I know I got a chance to share some parting words during service a little over a week ago, but Michael graciously gave me the chance to write some more thoughts.
During my first church service back at my home church in LA, I realized how much I valued IGC and how much I will miss it. And while there are lots of things I appreciated about IGC, I’ll just share three thoughts according to IGC’s core values.
(1) We are gospel-driven (UP)
Luther once said that the default mode of the human heart is religion – us trying to do things to reach God. And I see this to be true in my own heart and even in so many churches and ministries that I’ve been a part of. We are tempted to put the focus squarely on us, on what we do rather than on Christ and what he has done. Christianity is about God reaching down to us and sending Christ in his condescending love for us – not primarily about what we do for him.
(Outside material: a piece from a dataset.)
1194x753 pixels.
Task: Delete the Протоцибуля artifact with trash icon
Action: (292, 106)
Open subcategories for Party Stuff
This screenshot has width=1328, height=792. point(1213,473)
I love the gospel and my time at IGC has helped me to love the gospel even more. It has taught me that the gospel must drive everything that we do. Any other motive will only create pride or despair. Only love for God produced by God’s love for us can sustain joy even through hardships and toil.
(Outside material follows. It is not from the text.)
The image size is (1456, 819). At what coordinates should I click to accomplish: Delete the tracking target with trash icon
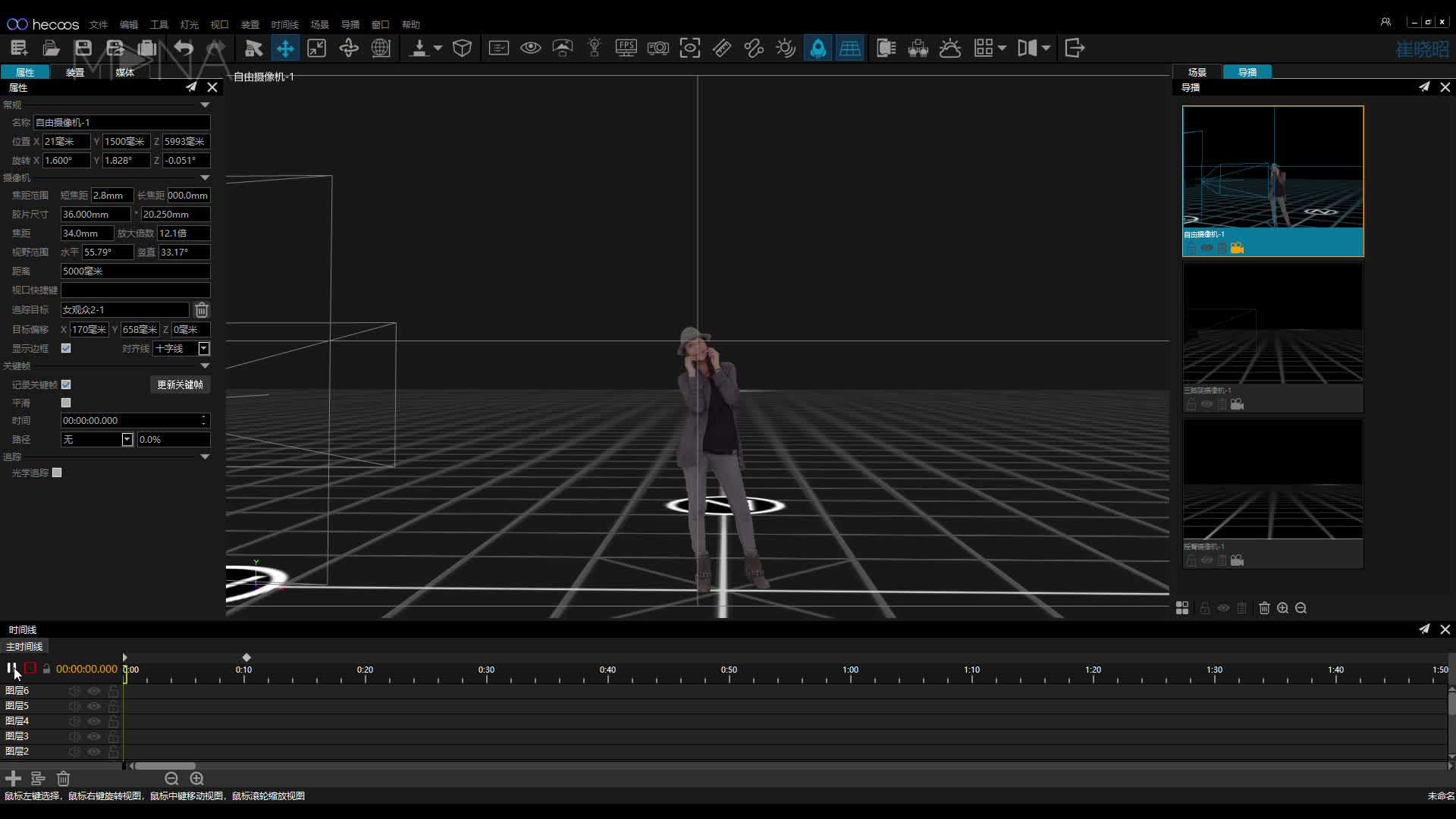click(x=201, y=310)
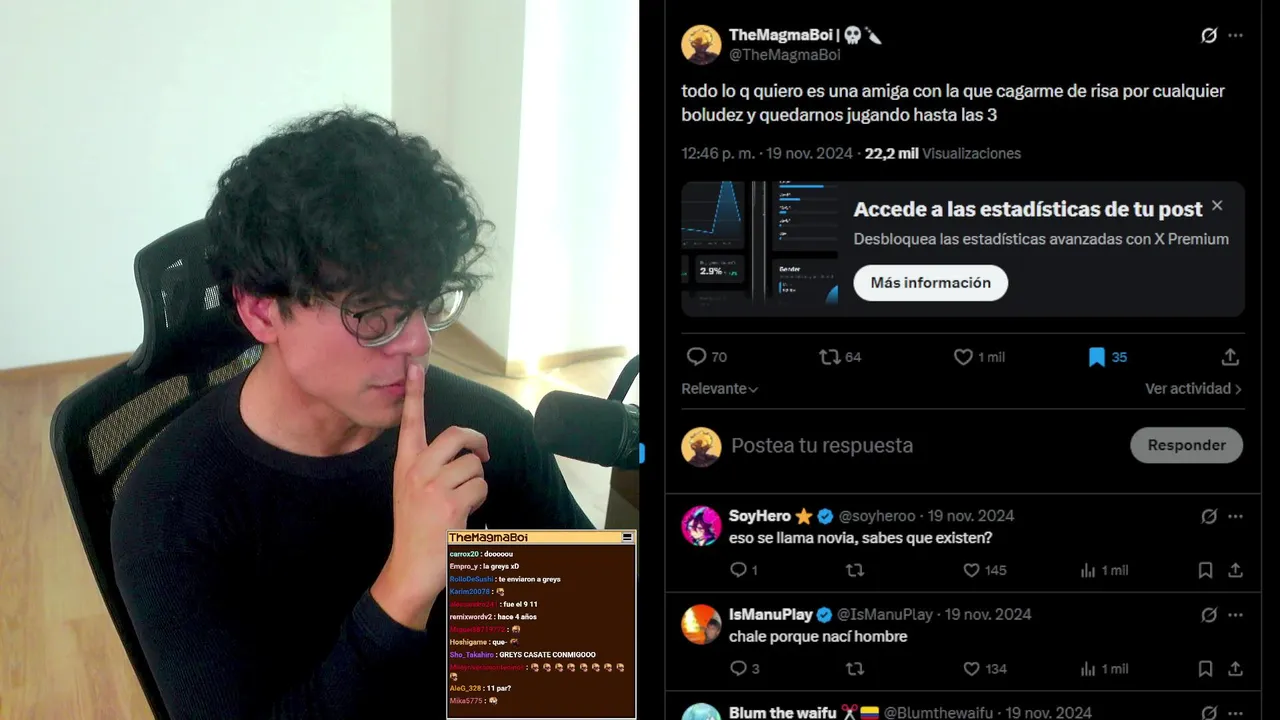Click the Más información button
1280x720 pixels.
point(931,283)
This is by far the most important thing I cherish about IGC. I love how the gospel remains central to everything that we do. My prayer is that we wouldn’t stop now, but that we would continue to keep it central – not in a trite and dull kind of way, where we talk about it in a boring and mundane tone – but in a way that produces fresh zeal, sustains our hopes and joy, moves us to new affections and risky endeavors, and creates a pleasing aroma to God and the people around us.
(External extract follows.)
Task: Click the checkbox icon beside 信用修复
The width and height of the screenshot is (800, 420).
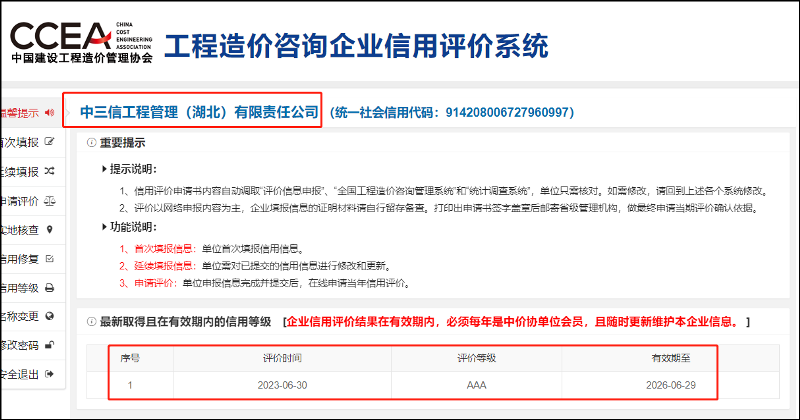Action: (x=49, y=259)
(2) We are a new community (IN)
The importance of the local body of believers continues to surprise me. I’m often tempted to do my own thing, and be accountable to no one. And while that may sound pleasing to some, Christianity calls us to something much greater: mutual interdependence.
And while our church has our fair share of problems when it comes to living out the privilege of being part of Christ’s body, I’m grateful that we are in constant conversation about the importance of community. I’m grateful that we aren’t content with where we are at, but want to strive towards loving the social outcasts rather than gossiping about them. That we want to learn how to be open to correction and encouragement, rather than keeping ourselves walled off from the body of Christ. That we want to learn how to mentor and help each other grow, rather than keeping our conversations only worldly and shallow.
I love that about IGC. The centrality of the gospel doesn’t just happen on a pastoral or staff level, but it happens in community. It happens throughout the week in our small groups, in our Facebook postings, and in our conversations on What’s App. My prayer is that we would find it a joy to “not let any unwholesome talk come out of your mouths, but only what is helpful for building others up according to their needs, that it may benefit those who listen.” (Eph 4:29)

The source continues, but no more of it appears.